The information war is real, and the weapon is volume of content across as many streams as possible. Politicians still care about the traditional media coverage, with the budget lockup, press conference and subsequent media blitz still a critical part of the strategy. But winning over social media feeds and online platforms, where more people are spending more of their lives, reaching disconnected voters who don’t read the news or are more influenced by relatable content than a week of favourable newspaper headlines, is the challenge for modern politicians.

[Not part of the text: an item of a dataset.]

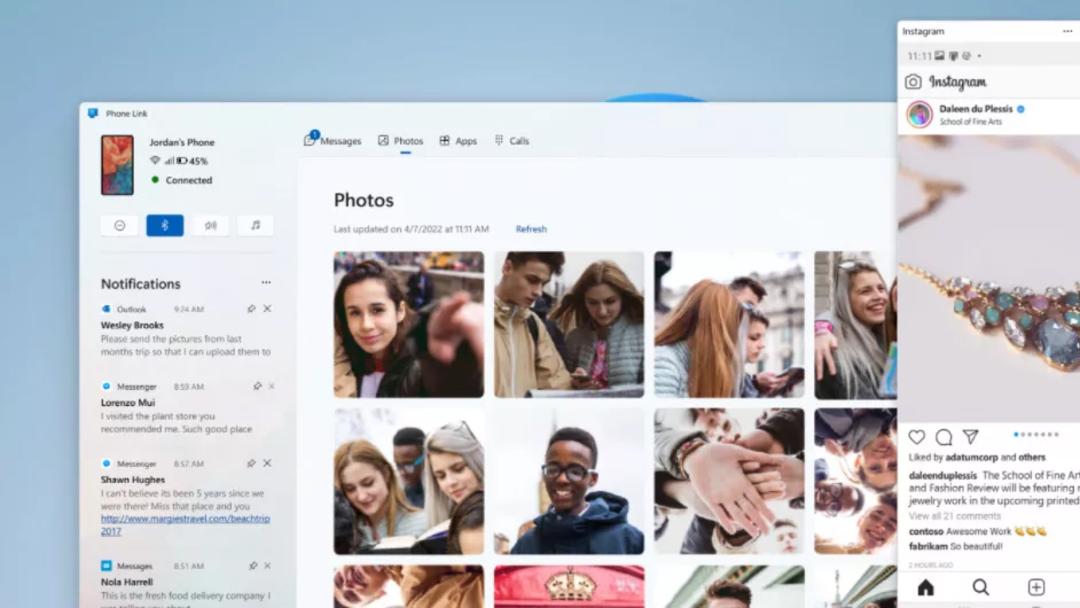Pin the Outlook Wesley Brooks notification
1080x608 pixels.
coord(251,309)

Some politicians feel silly doing this stuff. You can instantly tell the ones who are enthusiastic when the tripod and ring light come out, or the ones who have clearly been grudgingly dragged over the line by their young staffer. But in a time when voters are tuning out politicians and the news, while placing a premium on authenticity, letting them see a different side of elected leaders can be a powerful tool.
Take, for instance, David Pocock’s wildly popular public campaign for a gas tax: it’s a niche and complicated area of policy, but go to any of Albanese or Chalmers’ comments sections lately, and the responses are flooded with calls to change the tax. Pocock, a plain-talking political outsider, won over a large section of the public with his push, alongside commentary page Punters Politics.
“lol tax the freaking gas,” reads a top comment on Albanese’s latest Instagram post. Eight of the top 10 comments are about gas.
With politicians on the nose, populism on the march and dissatisfaction rife, Albanese and Chalmers have both admitted bluntly that the budget’s major changes are – in part – about showing voters they don’t accept the status quo and trying to respond to concerns about a broken system. Authenticity, a main word One Nation supporters use to praise Pauline Hanson, is key.
Posting a few coffee selfies and running videos won’t fix that overnight. But, in this day and age, it may be more palatable to punters than trying to explain the budget with a lot of dense charts and spreadsheets.